[SciPy-user] [Timeseries] Linux installation error

Matt Knox mattknox.ca@gmail....
Thu Apr 2 20:56:19 CDT 2009

>> In case that doesn't work I'll probably resort to storing the
>> historical data in sql as well.  Can someone give me some pointers on
>> how I would go about that perhaps?  It's about 20 000 - 30 000 stocks
>> with on average about a decades worth of daily data.  Would I dump all
>> of that into a single table?  20 000 tables?  hdf5 certainly is much
>> better suited for something like that...

in terms of raw throughput on reading/writing simple stock price history, yes
HDF5 will be better, but if you need any kind of concurrent access or plan
to throw some stuff up on a web-site, you will quickly find that the robustness
of a modern relational database system will outweigh the performance benefits
of a pure HDF5 solution. You could look at a hybrid solution, but the complexity
often would not be worth it. I think HDF5 and similar types of storage are
great for research projects and ad-hoc analysis, but if you are talking about
a large scale production system it is going to be hard to beat a modern
relational database. And you may be surprised by the performance you get from
a modern relational db running on modern hardware. These systems are designed to
handle LOTS of data.

Anyway, your question really comes down to database design, and I would highly
recommend you do some introductory reading on the basics of table design and
such. One thing with relational dbs is that it is generally very hard to change
the schema (ie. table structures) once your application gets to a certain size
so you really need to plan an overall architecture ahead of time. Things like
HDF5 allow for a little bit more of a care free approach.

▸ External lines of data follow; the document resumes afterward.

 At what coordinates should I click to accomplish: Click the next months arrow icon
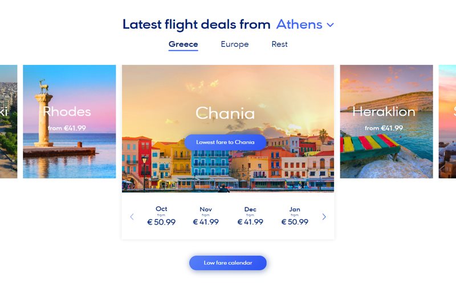[x=324, y=217]

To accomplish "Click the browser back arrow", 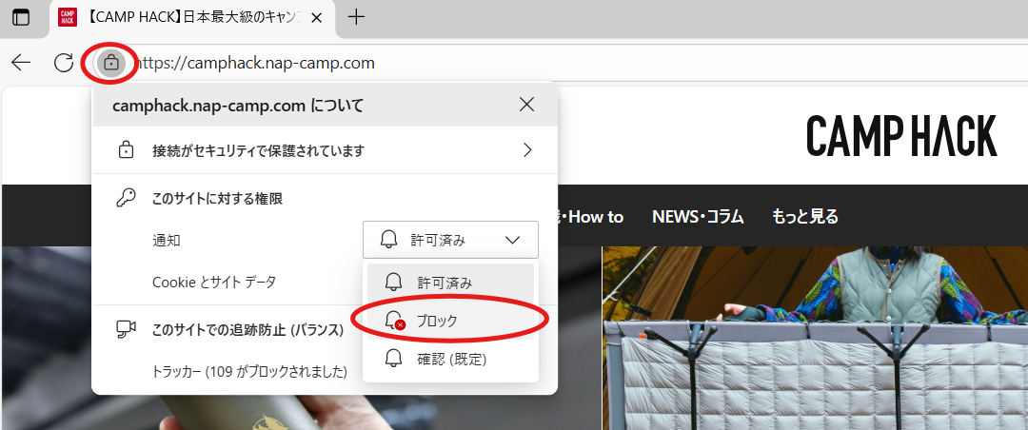I will [21, 64].
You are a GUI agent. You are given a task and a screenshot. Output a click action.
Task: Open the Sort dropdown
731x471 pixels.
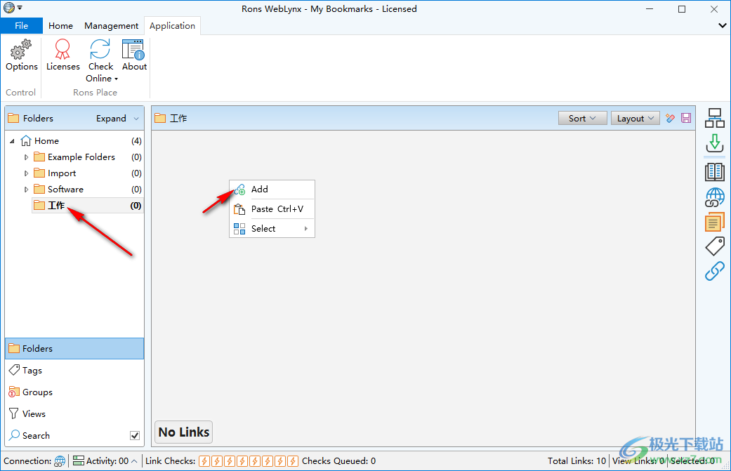click(582, 118)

Also, having managed a large equity database before, I can say that it is not
something I can adequately describe how to do well in a brief email on a mailing

But I will say this... a typical setup would have a "master security" table
(which may actually take several tables to properly describe the securities)
which would have an integer id for every security and map it to various
identifiers like cusip's, isin's, ticker's, etc. You will also need to account
for changing tickers.

To store your actual data (lets just say it is price data for now), you could
have a table with 3 fields:

[security_id] [int],
[date] [datetime],
[price] [decimal](12,5)

The natural primary key here would be ([security_id], [date])
I won't get into the topic of "surrogate keys", but you may want to google that
too. You would probably have a foreign key for the security_id field referencing
your master security table -- although maybe not depending on performance

Then there are things like indexes to consider to optimize the performance for
your usage patterns.

And you definitely DO NOT want 20,000 tables to store 20,000 stocks.

You'll also need to think about how you handle corporate actions in your db like
stock splits, mergers, etc. If you mess up on the design of how to do this, you
will be in for a world of pain as far as maintenance of the database.

Now as for reading your data into Python, you will find numpy arrays using
compound data types work quite nicely. I often query out a big chunk of data,
store it in a numpy array with a compound data type for caching purposes, then
filter that array to get the specific chunks of data I need (eg. read 100 stocks
worth of data at a time into a single array, then filter that array after
rather than hitting the db one time for each stock). This is something I'll
probably add to the database examples in the documentation at some point.

>> Is there any possibility to use python's decimal data type?  I saw you
>> used it in your sql example on the database side, but I'm guessing
>> numpy doesn't allow for this?  I sometimes have problems with equality
>> testing after several divisions / multiplications, so at the moment I
>> revert to the "is kind of" instead of the "is equal to" approach of
>> comparison...

Numpy does not support a decimal type. I agree it would be a really nice
addition, but I can generally live without it and probably won't have the
motivation to contribute that to the numpy community any time soon. You can
use an object array to store decimal values, but that is not recommended. You
should always just cast the decimal values to floats prior to pulling them into
Python unless you are talking about some accounting system or something where
that level of accuracy matters.

And I would agree with Josef's comments with regards to the approach for
equality checks.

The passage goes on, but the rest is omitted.